Don’t go back to school

Kio Stark

People who forgo school build their own infrastructures. They create and borrow and reinvent the best that formal schooling has to offer, and they leave the worst behind. That buys them the freedom to learn on their own terms. … From their stories, you’ll see that when you step away from the prepackaged structure of traditional education, you’ll discover that there are many more ways to learn outside school than within.

Learning outside school is necessarily driven by an internal engine. … [I]ndependent learners stick with the reading, thinking, making, and experimenting by which they learn because they do it for love, to scratch an itch, to satisfy curiosity, following the compass of passion and wonder about the world.

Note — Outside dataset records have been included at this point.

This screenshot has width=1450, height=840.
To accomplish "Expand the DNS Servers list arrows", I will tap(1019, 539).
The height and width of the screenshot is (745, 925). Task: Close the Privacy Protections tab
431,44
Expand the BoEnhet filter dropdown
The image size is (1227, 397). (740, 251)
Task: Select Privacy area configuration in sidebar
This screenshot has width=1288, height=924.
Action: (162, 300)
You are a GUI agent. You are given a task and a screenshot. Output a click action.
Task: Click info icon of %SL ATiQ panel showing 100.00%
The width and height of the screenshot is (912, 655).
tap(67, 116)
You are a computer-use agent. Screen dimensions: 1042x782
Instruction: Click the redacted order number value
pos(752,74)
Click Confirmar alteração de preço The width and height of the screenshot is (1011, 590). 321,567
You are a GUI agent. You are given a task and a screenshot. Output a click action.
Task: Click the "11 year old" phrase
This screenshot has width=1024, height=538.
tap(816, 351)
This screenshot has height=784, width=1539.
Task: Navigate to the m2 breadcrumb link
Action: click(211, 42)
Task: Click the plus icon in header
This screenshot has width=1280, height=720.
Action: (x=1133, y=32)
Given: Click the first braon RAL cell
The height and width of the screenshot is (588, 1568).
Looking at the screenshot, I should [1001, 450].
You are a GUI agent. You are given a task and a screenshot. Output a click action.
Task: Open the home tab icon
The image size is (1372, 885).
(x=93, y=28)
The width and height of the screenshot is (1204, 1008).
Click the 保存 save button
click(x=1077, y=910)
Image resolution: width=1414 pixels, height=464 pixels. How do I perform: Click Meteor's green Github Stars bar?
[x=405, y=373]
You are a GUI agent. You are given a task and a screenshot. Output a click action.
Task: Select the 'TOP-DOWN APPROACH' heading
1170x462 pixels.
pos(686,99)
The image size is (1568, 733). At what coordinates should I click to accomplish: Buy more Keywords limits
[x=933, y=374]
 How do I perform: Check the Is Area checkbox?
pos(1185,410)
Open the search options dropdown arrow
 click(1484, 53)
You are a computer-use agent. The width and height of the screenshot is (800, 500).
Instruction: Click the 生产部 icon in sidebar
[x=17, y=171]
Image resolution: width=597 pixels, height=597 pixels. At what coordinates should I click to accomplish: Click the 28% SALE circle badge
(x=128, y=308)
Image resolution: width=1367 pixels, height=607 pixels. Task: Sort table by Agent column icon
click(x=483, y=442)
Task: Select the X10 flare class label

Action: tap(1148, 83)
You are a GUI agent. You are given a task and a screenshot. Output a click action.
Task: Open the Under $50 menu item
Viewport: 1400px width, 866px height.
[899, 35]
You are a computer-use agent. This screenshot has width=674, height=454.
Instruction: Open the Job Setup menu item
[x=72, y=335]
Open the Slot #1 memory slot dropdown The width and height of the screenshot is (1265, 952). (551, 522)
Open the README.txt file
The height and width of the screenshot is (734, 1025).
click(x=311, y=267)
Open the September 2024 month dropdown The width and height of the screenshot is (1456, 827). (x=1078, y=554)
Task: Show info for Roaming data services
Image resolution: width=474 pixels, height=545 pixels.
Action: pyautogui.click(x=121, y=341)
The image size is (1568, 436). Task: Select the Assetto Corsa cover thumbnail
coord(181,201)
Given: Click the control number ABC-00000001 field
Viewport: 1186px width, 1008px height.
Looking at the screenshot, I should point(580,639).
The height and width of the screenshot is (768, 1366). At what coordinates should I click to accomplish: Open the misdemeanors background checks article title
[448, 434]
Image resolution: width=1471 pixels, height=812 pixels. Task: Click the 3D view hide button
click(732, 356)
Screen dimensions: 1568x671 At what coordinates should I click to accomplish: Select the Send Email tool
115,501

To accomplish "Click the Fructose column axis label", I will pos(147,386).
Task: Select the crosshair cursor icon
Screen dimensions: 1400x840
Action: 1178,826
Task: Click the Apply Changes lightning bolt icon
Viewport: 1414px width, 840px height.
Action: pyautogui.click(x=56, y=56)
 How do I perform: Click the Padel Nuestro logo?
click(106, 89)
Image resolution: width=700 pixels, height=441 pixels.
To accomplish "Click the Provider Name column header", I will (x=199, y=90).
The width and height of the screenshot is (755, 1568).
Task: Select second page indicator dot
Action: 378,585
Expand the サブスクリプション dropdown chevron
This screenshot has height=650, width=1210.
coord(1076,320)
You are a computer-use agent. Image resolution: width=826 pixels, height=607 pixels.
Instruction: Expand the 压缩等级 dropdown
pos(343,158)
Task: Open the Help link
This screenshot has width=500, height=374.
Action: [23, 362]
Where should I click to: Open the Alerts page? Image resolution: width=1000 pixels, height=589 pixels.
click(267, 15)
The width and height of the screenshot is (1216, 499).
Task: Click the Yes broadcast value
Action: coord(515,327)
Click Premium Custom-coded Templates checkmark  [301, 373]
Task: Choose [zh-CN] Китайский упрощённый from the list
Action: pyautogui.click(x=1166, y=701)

So how can you best fuel that internal engine of learning outside the depot of formal education? Stark offers an essential insight, which places self-discovery at the heart of acquiring external knowledge:

Learning your own way means finding the methods that work best for you and creating conditions that support sustained motivation. Perseverance, pleasure, and the ability to retain what you learn are among the wonderful byproducts of getting to learn using methods that suit you best and in contexts that keep you going. Figuring out your personal approach to each of these takes trial and error. … For independent learners, it’s essential to find the process and methods that match your instinctual tendencies as a learner. Everyone I talked to went through a period of experimenting and sorting out what works for them, and they’ve become highly aware of their own preferences. They’re clear that learning by methods that don’t suit them shuts down their drive and diminishes their enjoyment of learning. Independent learners also find that their preferred methods are different for different areas. So one of the keys to success and enjoyment as an independent learner is to discover how you learn. … School isn’t very good at dealing with the multiplicity of individual learning preferences, and it’s not very good at helping you figure out what works for you.